Tuesday, April 29, 2008

Rich Lowry on Barack Obama & Jeremiah Wright on National Review Online



Then cometh the good reverend to step all over the out-of-context defense in a speech at the National Press Club. He defended his "chickens come home to roost" statement about 9/11 in exactly the same terms as in his original sermon: "You cannot do terrorism on other people and expect it never to come back on you." He stood by his damnation of America and his contention that the U.S. government had created AIDS: "I believe our government is capable of doing anything."

For good measure, he dishonestly denied Louis Farrakhan's infamous denunciation of Judaism as a "gutter religion" and called him "one of the most important voices in the 20th and 21st century." The more Wright talked, the more he sounded like a Christian Farrakhan.

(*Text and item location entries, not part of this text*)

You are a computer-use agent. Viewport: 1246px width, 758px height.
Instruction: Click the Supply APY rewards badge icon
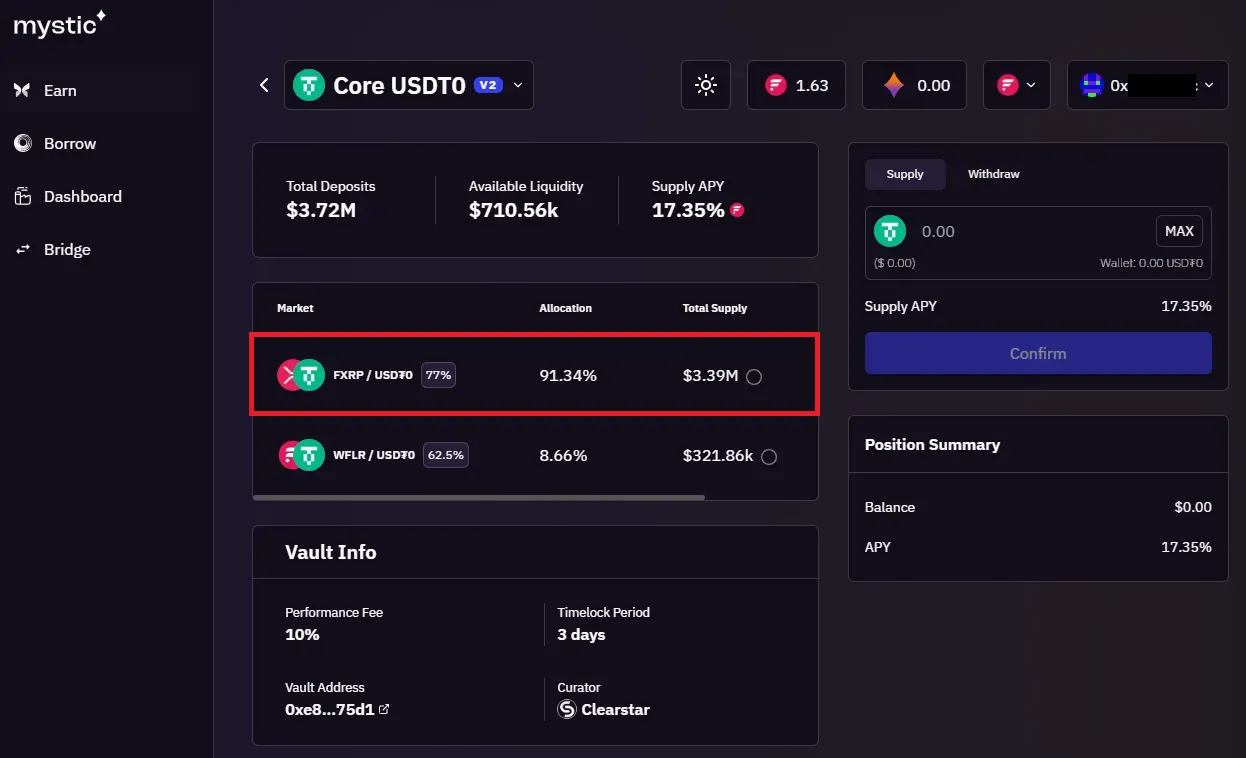pyautogui.click(x=737, y=210)
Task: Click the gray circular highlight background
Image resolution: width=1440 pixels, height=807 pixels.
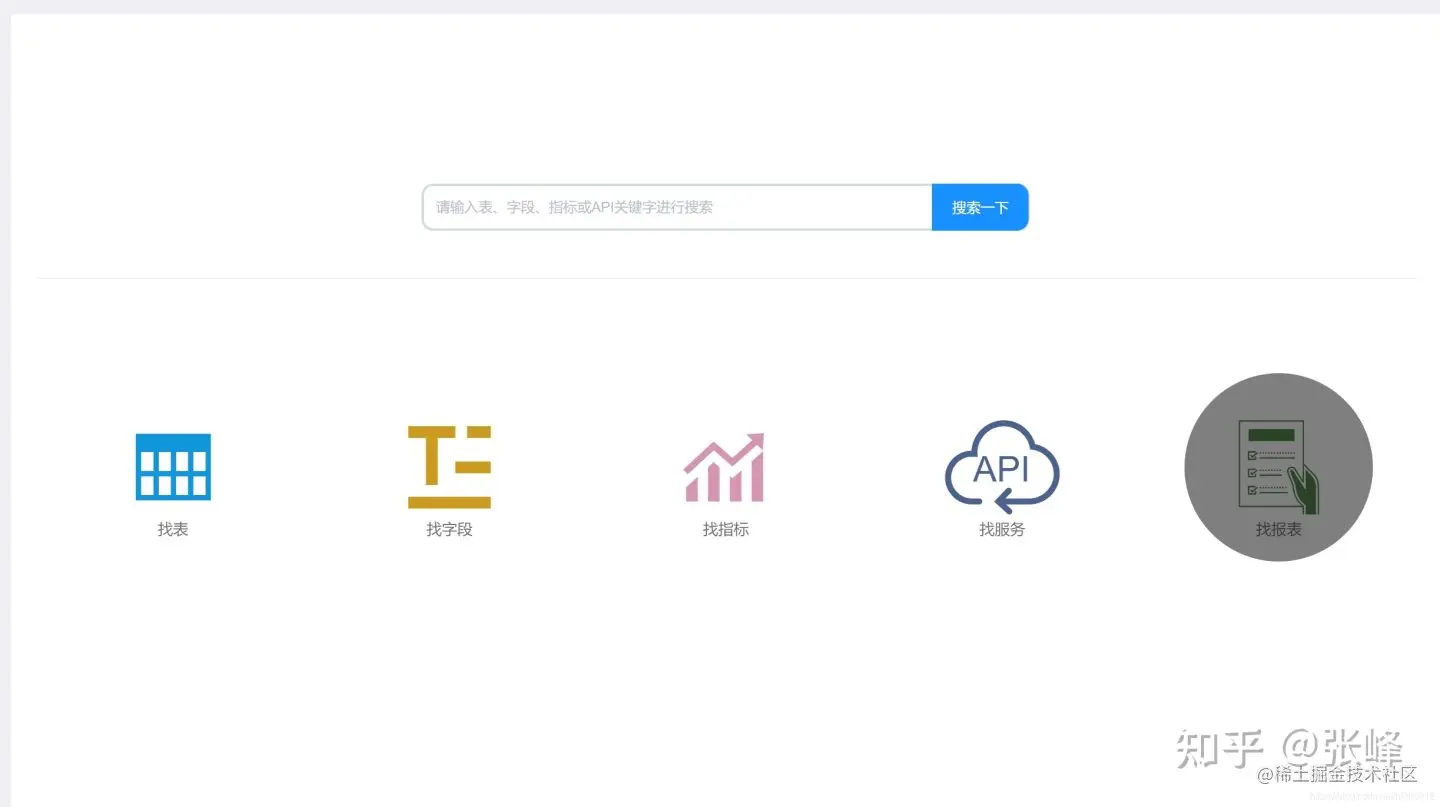Action: (x=1278, y=467)
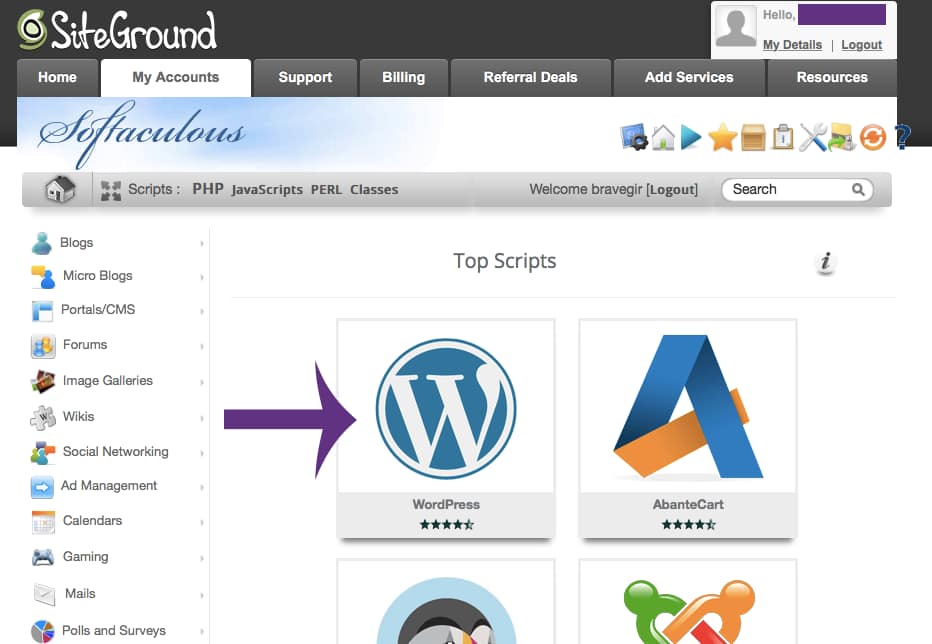Open the blue play demos icon
The width and height of the screenshot is (932, 644).
click(x=691, y=137)
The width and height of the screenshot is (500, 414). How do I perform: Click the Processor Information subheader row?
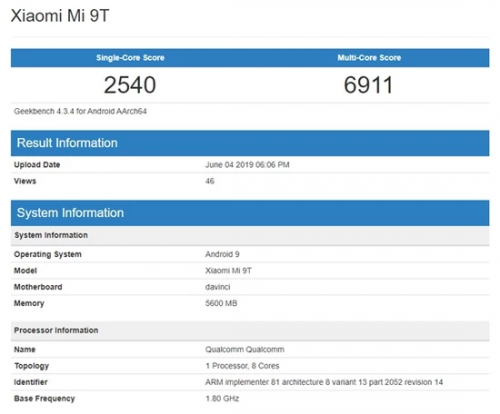250,331
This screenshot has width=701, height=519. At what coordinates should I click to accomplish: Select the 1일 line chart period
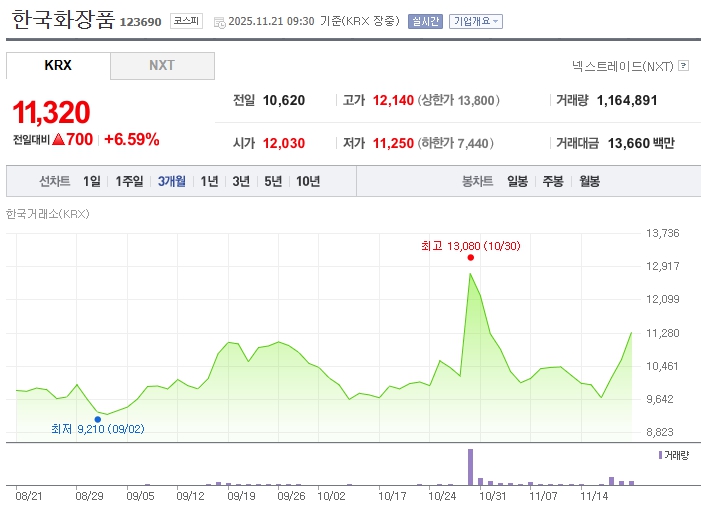(x=92, y=181)
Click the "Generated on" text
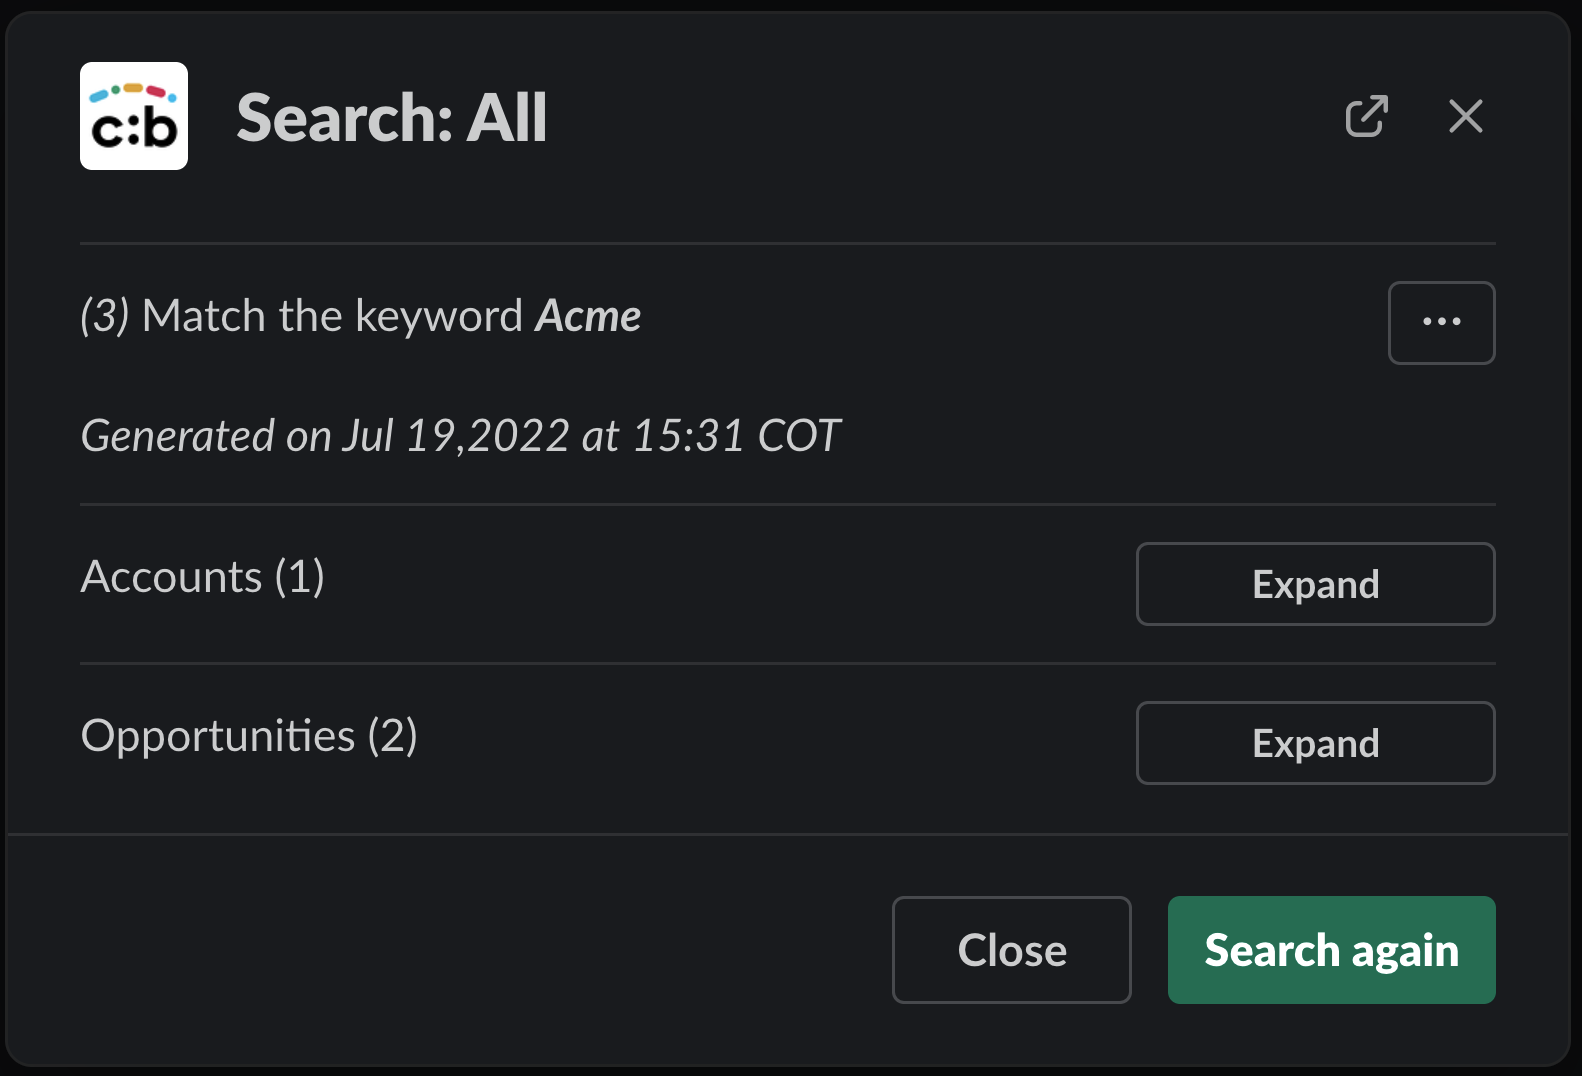 [205, 436]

Near the end of his majestically awful performance, he corrected reporters, telling them that Obama "did not denounce me. He distanced himself from some of my remarks." About this at least, Wright was sober and precise. "I can no more disown him than I can disown the black community," Obama said in Philadelphia. At the Press Club, Wright similarly insisted that the attacks on him were an attack on the "black church."

Obama and Wright thus slander both the black community and black church. As Stanley Kurtz of the Ethics and Public Policy Center reports in the latest National Review, Trinity United Church of Christ "is arguably the most radical black church in the country." Its black liberation theology has been rejected by mainstream black churches, a source of frustration for its adherents. This theology is at the root of all that Wright says, so the "context" is as radical as his highly publicized fulminations.

James Cone, the founder of black liberation theology, forged a worldview mingling Malcolm X-style revolutionary black nationalism and third-world Marxism with prophetic Christianity. He calls it "a theology which confronts white society as the racist anti-Christ." In a war against "white values," black pastors must — as Wright has — reject "white seminaries with their middle-class white ideas about God, Christ and the church."